To study whether information affects post-event performance of stocks experiencing large price changes, the author uses analysts’ reports that issue recommendations as a proxy for the presence of information. He finds that events unaccompanied by analyst recommendations experience reversals, whereas events accompanied by analyst recommendations exhibit momentum. Portfolios created to exploit such strategies generate large abnormal returns.
The author studies how information affects post-event performance of stocks that are experiencing large price changes. He uses analysts’ reports that issue recommendations as a proxy for the presence of information. Empirical tests show that no-information price events (i.e., events unaccompanied by analyst recommendations) experience reversals, whereas information-based events (i.e., events accompanied by analyst recommendations) exhibit momentum. When investors design portfolios to exploit such strategies, they are able to generate large abnormal returns.
How Is This Research Useful to Practitioners?
The author aims to determine how the presence of information affects post-event performance of stocks that are experiencing large price changes. He finds that price moves unaccompanied by analyst recommendations experience reversals, whereas price moves accompanied by analyst recommendations exhibit momentum. Portfolios created to exploit such strategies generate abnormal returns of 35%. The size of this abnormal return suggests that implementation costs would have to be substantial to eliminate this profitable investment opportunity.
The author also discovers several other findings useful to practitioners. First, price moves in the same direction as analyst recommendations exhibit momentum, whereas price moves in the opposite direction of analyst recommendations exhibit reversals. Second, investors underreact to new information about fundamentals. Third, a given positive (negative) price move predicts a higher (lower) earnings surprise if it is accompanied by analysts’ reports. Fourth, analysts possess at least some level of skill that is not dependent on access to privileged information sources.
How Did the Author Conduct This Research?
The author begins by separating the sample of stocks into those that experience major price shocks and those that do not. A major price shock is defined as having a daily abnormal return greater than 10% or less than –10%, in which the abnormal return is defined as the actual stock return less the predicted stock return estimated using the Fama–French three-factor plus momentum model. Parameter estimates of the model for the 255 days prior to the event window are also included. The sample period is 1995–2009 and includes only stocks in Thomson Reuters I/B/E/S with at least five analysts’ reports with recommendations published over the previous 12 months. Daily stock return data are from CRSP, annual accounting data are from the CRSP/Compustat Merged Database, earnings announcement dates are from Compustat, and NYSE size breakpoints are from Kenneth French’s website.
The author uses regression and portfolio analysis to test how event-day abnormal returns affect abnormal returns over holding periods between 5 and 40 trading days after he controls for various factors (e.g., size and trading volume). The author finds no-information price events experience reversals, whereas information-based events exhibit momentum. The portfolio analysis indicates whether this potential anomaly leads to a profitable trading strategy. The author creates the following four portfolios: negative return with no information, negative return with information, positive return with no information, and positive return with information. The results for a trading strategy that exploits both reversals after no-information price events and drift after information-based price events yield an annualized abnormal return of 35%.
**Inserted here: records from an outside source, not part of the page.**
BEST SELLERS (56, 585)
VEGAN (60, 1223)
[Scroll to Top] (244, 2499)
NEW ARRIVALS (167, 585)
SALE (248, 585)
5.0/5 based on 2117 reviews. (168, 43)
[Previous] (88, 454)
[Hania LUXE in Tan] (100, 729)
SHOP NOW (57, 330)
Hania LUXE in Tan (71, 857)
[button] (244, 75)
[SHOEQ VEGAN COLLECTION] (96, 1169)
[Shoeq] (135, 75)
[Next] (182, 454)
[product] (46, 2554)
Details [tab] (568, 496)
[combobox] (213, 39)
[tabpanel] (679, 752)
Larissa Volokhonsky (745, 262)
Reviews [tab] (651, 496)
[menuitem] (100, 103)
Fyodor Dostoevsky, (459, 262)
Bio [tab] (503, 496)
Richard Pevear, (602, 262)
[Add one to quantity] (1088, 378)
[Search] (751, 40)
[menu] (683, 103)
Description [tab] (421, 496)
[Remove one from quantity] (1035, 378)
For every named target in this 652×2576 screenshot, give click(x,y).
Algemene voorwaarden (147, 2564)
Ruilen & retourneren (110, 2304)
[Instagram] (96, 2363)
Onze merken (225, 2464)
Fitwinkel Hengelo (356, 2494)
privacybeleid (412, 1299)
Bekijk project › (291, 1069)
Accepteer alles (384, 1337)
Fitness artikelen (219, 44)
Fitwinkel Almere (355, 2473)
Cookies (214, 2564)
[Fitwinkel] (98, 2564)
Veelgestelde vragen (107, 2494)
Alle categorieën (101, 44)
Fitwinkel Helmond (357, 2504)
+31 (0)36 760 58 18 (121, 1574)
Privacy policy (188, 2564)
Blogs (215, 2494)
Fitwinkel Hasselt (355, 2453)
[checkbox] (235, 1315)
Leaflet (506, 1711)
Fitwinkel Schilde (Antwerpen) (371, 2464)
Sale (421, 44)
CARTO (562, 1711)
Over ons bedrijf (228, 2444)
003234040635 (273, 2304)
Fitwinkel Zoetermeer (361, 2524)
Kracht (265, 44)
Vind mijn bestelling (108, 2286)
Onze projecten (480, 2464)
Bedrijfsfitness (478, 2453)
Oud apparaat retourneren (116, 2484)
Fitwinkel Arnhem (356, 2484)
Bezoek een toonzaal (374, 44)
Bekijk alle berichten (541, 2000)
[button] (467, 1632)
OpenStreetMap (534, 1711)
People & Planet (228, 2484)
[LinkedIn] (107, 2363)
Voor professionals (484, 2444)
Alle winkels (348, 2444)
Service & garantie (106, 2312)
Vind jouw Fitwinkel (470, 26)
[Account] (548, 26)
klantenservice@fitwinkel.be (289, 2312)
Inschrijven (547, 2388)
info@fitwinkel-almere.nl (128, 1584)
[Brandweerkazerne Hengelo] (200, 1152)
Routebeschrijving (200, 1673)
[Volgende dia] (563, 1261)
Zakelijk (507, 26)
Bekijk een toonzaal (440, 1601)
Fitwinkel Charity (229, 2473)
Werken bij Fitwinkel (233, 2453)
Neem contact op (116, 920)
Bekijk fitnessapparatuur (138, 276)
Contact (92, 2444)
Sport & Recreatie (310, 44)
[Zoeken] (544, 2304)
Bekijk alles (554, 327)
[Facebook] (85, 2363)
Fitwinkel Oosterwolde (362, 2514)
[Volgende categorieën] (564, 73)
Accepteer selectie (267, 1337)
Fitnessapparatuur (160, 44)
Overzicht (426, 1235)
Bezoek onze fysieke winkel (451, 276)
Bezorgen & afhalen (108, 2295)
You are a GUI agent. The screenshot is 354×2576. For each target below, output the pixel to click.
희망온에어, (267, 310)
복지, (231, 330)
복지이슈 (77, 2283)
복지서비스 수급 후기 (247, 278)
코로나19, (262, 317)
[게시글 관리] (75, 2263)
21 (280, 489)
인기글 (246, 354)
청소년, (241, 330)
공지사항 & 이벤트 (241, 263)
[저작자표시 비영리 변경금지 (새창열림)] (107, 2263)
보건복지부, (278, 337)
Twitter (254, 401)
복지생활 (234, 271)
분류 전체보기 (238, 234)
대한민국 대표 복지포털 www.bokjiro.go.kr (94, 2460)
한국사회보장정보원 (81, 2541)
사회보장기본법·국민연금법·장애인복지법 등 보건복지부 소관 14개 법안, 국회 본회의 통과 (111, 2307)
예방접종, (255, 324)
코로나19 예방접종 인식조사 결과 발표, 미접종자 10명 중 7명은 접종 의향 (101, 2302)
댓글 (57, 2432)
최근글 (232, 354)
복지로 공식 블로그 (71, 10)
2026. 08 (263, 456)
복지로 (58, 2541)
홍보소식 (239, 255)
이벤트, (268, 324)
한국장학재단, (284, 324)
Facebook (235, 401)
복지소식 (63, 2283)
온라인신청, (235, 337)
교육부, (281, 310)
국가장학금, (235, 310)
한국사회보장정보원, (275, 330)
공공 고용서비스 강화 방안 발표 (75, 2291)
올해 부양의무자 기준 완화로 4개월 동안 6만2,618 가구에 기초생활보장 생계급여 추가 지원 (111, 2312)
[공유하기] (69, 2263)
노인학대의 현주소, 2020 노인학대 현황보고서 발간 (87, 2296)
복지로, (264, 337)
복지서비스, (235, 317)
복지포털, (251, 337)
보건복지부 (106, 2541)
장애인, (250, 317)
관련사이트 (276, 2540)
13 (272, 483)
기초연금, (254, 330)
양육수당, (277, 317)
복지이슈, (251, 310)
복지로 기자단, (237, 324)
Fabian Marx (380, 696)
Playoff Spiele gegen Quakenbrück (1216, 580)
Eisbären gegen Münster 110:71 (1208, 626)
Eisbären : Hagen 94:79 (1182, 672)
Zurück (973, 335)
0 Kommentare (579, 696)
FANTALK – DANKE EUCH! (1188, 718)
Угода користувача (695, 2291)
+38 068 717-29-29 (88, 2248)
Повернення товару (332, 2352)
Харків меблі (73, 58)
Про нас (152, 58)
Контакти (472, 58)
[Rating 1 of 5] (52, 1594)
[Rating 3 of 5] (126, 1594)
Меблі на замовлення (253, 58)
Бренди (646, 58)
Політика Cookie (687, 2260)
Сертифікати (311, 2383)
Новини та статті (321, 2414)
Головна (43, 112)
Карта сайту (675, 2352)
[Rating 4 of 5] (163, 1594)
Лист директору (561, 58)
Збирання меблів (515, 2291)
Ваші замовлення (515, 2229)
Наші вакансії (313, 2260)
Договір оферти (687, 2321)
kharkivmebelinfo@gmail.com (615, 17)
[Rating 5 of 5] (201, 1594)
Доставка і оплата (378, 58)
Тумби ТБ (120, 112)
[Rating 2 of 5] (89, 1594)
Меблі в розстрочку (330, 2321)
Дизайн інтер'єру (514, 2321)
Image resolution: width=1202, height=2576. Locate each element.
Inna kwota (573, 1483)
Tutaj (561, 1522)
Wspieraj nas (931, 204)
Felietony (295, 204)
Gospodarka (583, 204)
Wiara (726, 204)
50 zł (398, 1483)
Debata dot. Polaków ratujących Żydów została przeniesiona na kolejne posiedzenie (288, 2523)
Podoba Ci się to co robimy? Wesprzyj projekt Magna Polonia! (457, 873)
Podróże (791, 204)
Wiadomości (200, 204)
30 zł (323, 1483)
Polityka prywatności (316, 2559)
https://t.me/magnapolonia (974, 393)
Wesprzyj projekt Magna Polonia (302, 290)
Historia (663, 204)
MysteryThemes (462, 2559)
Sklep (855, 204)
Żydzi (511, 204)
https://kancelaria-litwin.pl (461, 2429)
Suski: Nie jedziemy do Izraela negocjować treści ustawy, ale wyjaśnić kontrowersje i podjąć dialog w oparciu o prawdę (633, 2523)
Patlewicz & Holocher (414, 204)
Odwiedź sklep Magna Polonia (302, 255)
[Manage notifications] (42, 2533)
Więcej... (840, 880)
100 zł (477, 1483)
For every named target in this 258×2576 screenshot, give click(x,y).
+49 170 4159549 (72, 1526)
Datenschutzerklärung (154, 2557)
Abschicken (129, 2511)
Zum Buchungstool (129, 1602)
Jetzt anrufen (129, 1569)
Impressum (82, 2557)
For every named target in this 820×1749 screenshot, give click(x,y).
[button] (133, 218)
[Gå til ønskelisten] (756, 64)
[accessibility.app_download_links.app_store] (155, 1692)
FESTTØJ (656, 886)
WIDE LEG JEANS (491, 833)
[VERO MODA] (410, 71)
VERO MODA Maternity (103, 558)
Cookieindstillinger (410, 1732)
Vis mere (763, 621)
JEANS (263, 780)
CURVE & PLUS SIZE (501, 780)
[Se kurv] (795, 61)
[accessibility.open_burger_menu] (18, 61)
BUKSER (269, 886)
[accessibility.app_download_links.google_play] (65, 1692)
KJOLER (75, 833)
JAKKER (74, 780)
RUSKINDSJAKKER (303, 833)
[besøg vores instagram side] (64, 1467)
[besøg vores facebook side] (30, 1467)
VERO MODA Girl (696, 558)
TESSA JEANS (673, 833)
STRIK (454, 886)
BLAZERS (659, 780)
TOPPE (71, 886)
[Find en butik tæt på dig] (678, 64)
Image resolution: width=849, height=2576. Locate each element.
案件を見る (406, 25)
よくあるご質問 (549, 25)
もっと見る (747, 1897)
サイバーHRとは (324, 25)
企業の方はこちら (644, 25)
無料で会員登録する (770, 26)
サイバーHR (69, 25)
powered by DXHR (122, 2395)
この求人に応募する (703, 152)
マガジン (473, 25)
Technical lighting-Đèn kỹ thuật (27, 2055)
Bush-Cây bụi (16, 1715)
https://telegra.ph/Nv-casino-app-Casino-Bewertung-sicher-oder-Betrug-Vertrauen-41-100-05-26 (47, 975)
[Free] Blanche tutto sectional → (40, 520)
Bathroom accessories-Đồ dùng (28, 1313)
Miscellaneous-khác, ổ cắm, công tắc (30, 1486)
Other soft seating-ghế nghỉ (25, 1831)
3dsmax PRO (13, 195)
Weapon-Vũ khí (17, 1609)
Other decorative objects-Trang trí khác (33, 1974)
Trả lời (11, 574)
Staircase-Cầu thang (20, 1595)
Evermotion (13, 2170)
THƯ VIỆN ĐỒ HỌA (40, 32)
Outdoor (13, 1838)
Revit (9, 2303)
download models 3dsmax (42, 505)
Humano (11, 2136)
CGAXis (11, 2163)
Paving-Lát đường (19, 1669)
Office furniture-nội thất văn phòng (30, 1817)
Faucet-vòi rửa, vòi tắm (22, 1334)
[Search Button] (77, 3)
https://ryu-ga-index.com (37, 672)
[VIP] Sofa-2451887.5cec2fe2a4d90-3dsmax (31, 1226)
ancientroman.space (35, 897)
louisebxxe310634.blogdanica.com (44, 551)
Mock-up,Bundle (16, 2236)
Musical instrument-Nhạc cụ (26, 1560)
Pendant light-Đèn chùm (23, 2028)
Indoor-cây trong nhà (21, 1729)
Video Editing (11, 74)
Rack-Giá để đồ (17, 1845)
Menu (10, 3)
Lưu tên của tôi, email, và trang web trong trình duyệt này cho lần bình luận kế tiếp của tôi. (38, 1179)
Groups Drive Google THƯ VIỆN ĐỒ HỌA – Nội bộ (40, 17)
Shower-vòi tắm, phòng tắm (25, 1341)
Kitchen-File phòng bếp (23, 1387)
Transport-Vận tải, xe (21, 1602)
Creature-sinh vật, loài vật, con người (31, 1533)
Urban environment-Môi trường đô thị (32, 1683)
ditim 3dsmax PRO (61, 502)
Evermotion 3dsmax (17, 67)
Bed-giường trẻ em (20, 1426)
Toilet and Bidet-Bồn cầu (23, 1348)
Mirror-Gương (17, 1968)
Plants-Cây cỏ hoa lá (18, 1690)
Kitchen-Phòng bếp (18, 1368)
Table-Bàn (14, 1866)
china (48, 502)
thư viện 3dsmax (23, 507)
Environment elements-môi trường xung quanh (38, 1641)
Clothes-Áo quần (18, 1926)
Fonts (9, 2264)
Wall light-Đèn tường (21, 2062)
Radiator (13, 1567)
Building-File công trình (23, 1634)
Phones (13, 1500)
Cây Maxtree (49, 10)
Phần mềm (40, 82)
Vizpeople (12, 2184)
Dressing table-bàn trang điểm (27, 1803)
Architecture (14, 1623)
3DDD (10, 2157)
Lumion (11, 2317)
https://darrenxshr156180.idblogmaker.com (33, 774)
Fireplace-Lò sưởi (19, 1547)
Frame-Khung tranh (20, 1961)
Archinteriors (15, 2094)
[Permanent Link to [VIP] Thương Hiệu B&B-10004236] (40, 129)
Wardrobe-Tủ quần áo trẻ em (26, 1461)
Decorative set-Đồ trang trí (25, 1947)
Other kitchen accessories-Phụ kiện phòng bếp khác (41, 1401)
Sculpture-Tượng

Although the author finds that the primary results are robust for alternative models (e.g., raw returns and market-adjusted returns) and alternative thresholds, some additional factors were not included in the analysis. As he acknowledges, this study ignores other factors that affect large price moves, such as private information, investor sentiment, and liquidity shocks. Further research is necessary to determine the impact of these factors.
Although the results are interesting, it would be worthwhile, as newer data arrive, to test whether the substantial abnormal returns generated by portfolios exploiting the author’s findings persist. In addition, another interesting takeaway is that the results indicate, in many different ways, how analysts, the content of their reports, and their recommendations provide value to the investment community. The results of this study should help dispel some of the criticisms imposed on analysts, especially by the popular press during the most recent crisis.